Exercise objective
Your answer should be the records below, written out exactly.

Data section
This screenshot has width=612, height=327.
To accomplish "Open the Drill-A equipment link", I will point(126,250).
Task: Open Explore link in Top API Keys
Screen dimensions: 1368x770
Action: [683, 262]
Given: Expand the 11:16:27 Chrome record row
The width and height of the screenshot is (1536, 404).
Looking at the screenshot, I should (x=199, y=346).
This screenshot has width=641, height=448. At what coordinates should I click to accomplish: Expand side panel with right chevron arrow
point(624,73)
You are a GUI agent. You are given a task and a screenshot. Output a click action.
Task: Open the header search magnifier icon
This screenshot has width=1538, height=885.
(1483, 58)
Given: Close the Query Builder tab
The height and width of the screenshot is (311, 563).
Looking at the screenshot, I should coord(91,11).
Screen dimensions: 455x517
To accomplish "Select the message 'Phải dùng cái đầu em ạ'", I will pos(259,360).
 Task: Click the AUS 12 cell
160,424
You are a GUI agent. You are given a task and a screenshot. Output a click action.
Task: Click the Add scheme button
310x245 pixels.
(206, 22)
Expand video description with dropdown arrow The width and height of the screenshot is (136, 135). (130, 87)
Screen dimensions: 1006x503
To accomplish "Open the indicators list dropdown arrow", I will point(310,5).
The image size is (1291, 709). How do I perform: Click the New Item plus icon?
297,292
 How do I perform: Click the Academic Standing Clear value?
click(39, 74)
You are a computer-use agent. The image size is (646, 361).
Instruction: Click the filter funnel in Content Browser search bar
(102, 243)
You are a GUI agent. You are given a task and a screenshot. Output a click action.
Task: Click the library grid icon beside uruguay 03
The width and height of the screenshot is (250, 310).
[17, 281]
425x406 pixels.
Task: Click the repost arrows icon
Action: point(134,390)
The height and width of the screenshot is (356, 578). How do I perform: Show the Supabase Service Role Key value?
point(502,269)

Result below
This screenshot has width=612, height=327.
To accomplish "Open the Drill-A equipment link", I will point(126,250).
Task: Open Explore link in Top API Keys
Screen dimensions: 1368x770
Action: [683, 262]
Given: Expand the 11:16:27 Chrome record row
The width and height of the screenshot is (1536, 404).
Looking at the screenshot, I should (x=199, y=346).
This screenshot has width=641, height=448. At what coordinates should I click to accomplish: Expand side panel with right chevron arrow
point(624,73)
You are a GUI agent. You are given a task and a screenshot. Output a click action.
Task: Open the header search magnifier icon
This screenshot has width=1538, height=885.
(1483, 58)
Given: Close the Query Builder tab
The height and width of the screenshot is (311, 563).
Looking at the screenshot, I should coord(91,11).
Screen dimensions: 455x517
To accomplish "Select the message 'Phải dùng cái đầu em ạ'", I will pos(259,360).
 Task: Click the AUS 12 cell
160,424
You are a GUI agent. You are given a task and a screenshot. Output a click action.
Task: Click the Add scheme button
310x245 pixels.
(206, 22)
Expand video description with dropdown arrow The width and height of the screenshot is (136, 135). (130, 87)
Screen dimensions: 1006x503
To accomplish "Open the indicators list dropdown arrow", I will point(310,5).
The image size is (1291, 709). How do I perform: Click the New Item plus icon?
297,292
 How do I perform: Click the Academic Standing Clear value?
click(39, 74)
You are a computer-use agent. The image size is (646, 361).
Instruction: Click the filter funnel in Content Browser search bar
(102, 243)
You are a GUI agent. You are given a task and a screenshot. Output a click action.
Task: Click the library grid icon beside uruguay 03
The width and height of the screenshot is (250, 310).
[17, 281]
425x406 pixels.
Task: Click the repost arrows icon
Action: point(134,390)
The height and width of the screenshot is (356, 578). How do I perform: Show the Supabase Service Role Key value?
point(502,269)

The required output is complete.